From the search menu, type regedit and hit enter or double click on it – If this prompts the UAC, simply select Yes as shown below.
Or search for Run, in the run dialog box, type regedit and hit ok. This will open the registry editor. – Expand HKEY_LOCAL_MACHINE in the left pane. – Double-click to expand SOFTWARE – Double-click to expand Policies. – Double-click to expand Microsoft. – Now, don’t double-click but right-click Windows. Note: When the Personalisation folder isn’t available, then you can follow these steps
– Click New and then click Key. – Rename New Key #1 that you just created as Personalisation and hit Enter – On the Personalisation folder, – Right-click in the right pane of the Registry Editor, – Select New and then select DWORD (32-bit) Value. – You will see a new item pop-up in – On the right pane of the Registry Editor, titled New Value #1. – Rename it as NoLockScreen and hit Enter.
Note: In my case, this folder is already available. – select New and then select DWORD (32-bit) Value. – In the right pane of the Registry Editor, titled New Value #1. – Rename it as NoLockScreen and hit Enter. – Under Value data, change the value from 0 to 1 and click OK.
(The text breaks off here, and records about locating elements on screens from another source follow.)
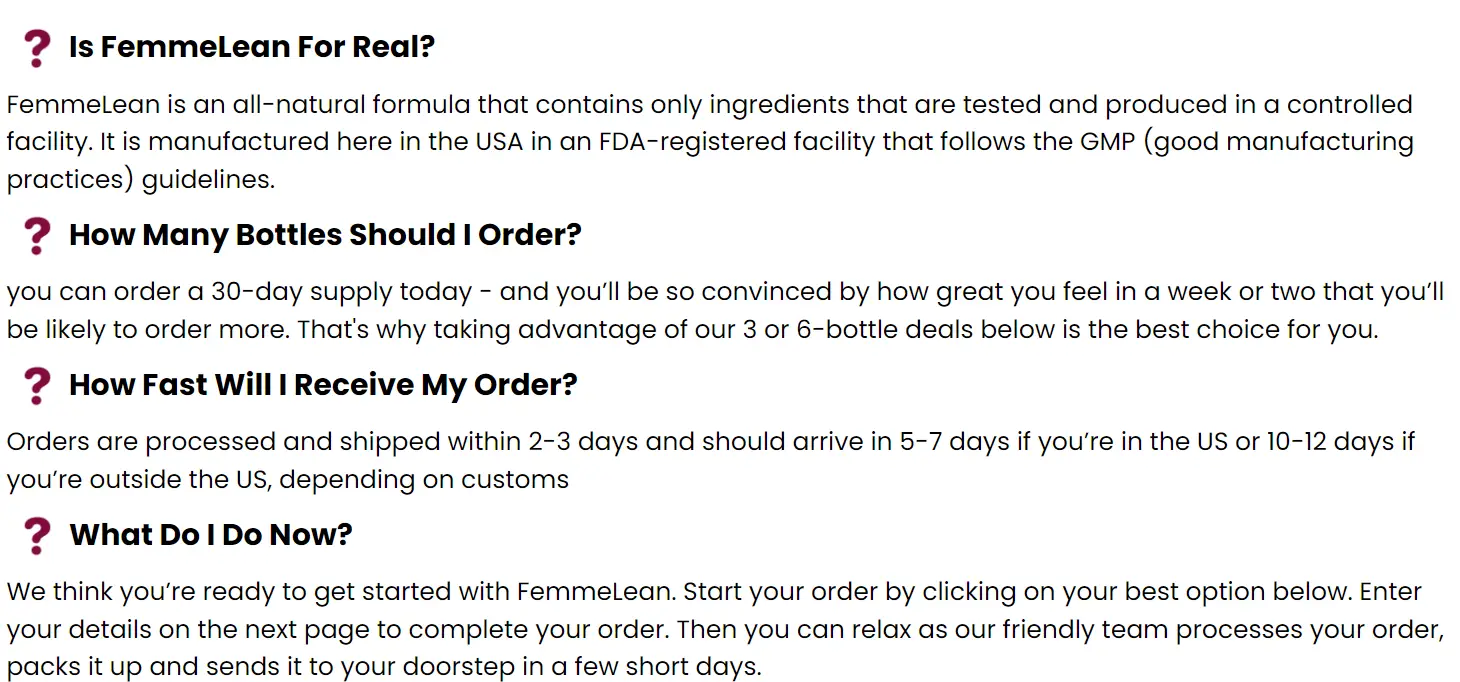
Task: Click the line 'you're outside the US, depending on customs'
Action: (287, 480)
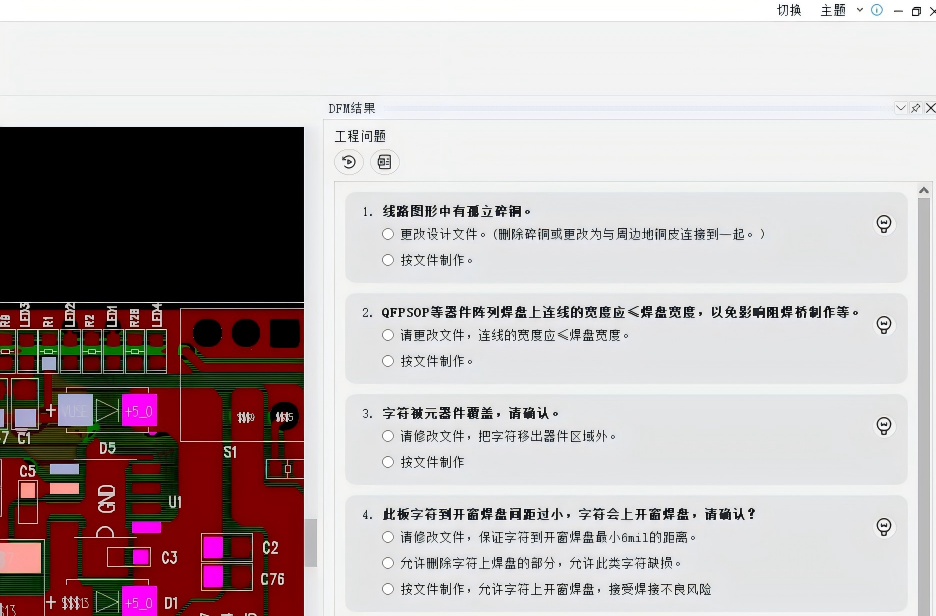Click the history/undo icon under 工程问题
This screenshot has width=936, height=616.
click(348, 161)
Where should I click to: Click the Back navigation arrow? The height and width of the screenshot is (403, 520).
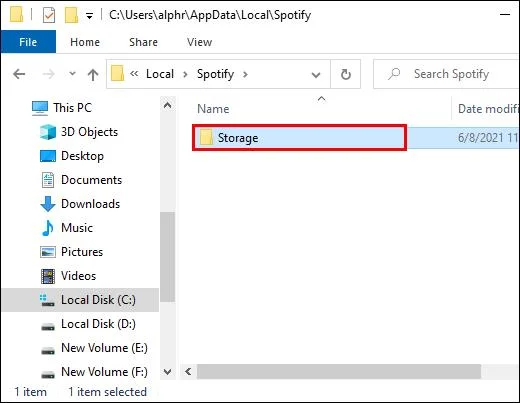point(19,74)
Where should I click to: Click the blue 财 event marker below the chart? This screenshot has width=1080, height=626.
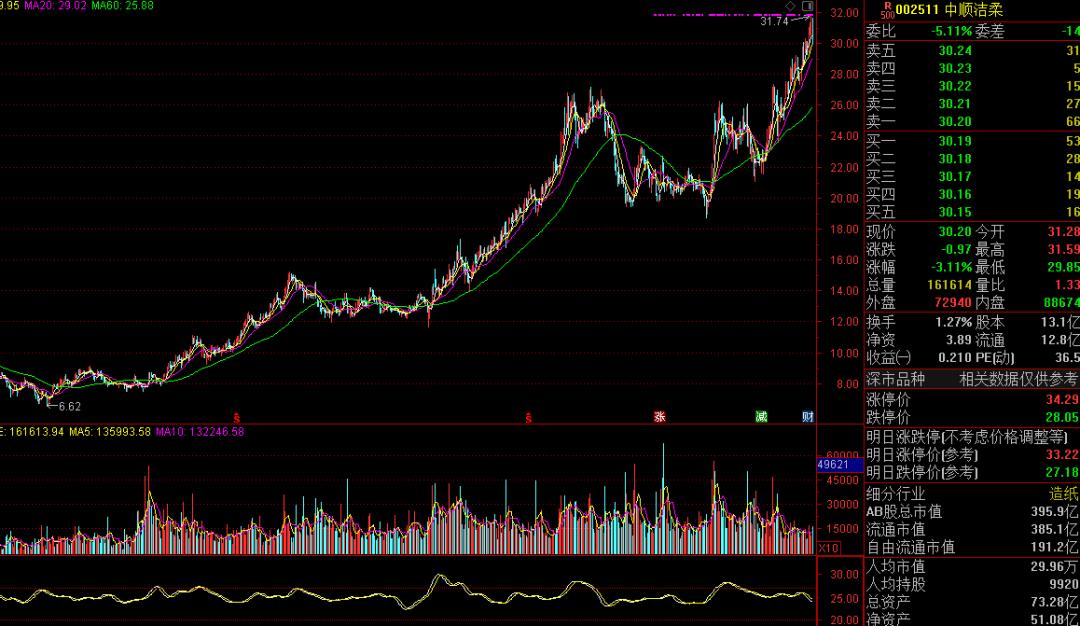[x=807, y=416]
Most at times by default, when a USB device is connected to the computer, Windows automatically detects the device, it installs all needed driver automatically. This implies a USB can be readily used thereby leading to a security breach. Because of this, I will be blocking access to USB, thereby preventing security leakage of confidential data and also the possible attacks of viruses into the network. Below are the steps to disable the installation of removable devices.
Disable Installation of Removable Devices in Local Group Policy Editor
Type run in the Windows Search box as shown below
- Click on the Run App
- In the Run dialog window, type in "gpedit.msc" as shown below and
- Click on ok
This will launch the group policy editor. The next step will be to configure the the policy to prevent the installation of removable media.
- Click on the User Configuration,
- Click Administrative Template to expand the menu.
- Click on System, and
- Expand on Device Installation
- Double click on Prevent Installation of removable devices and Enable it.
In this same way, the policy can be disabled back.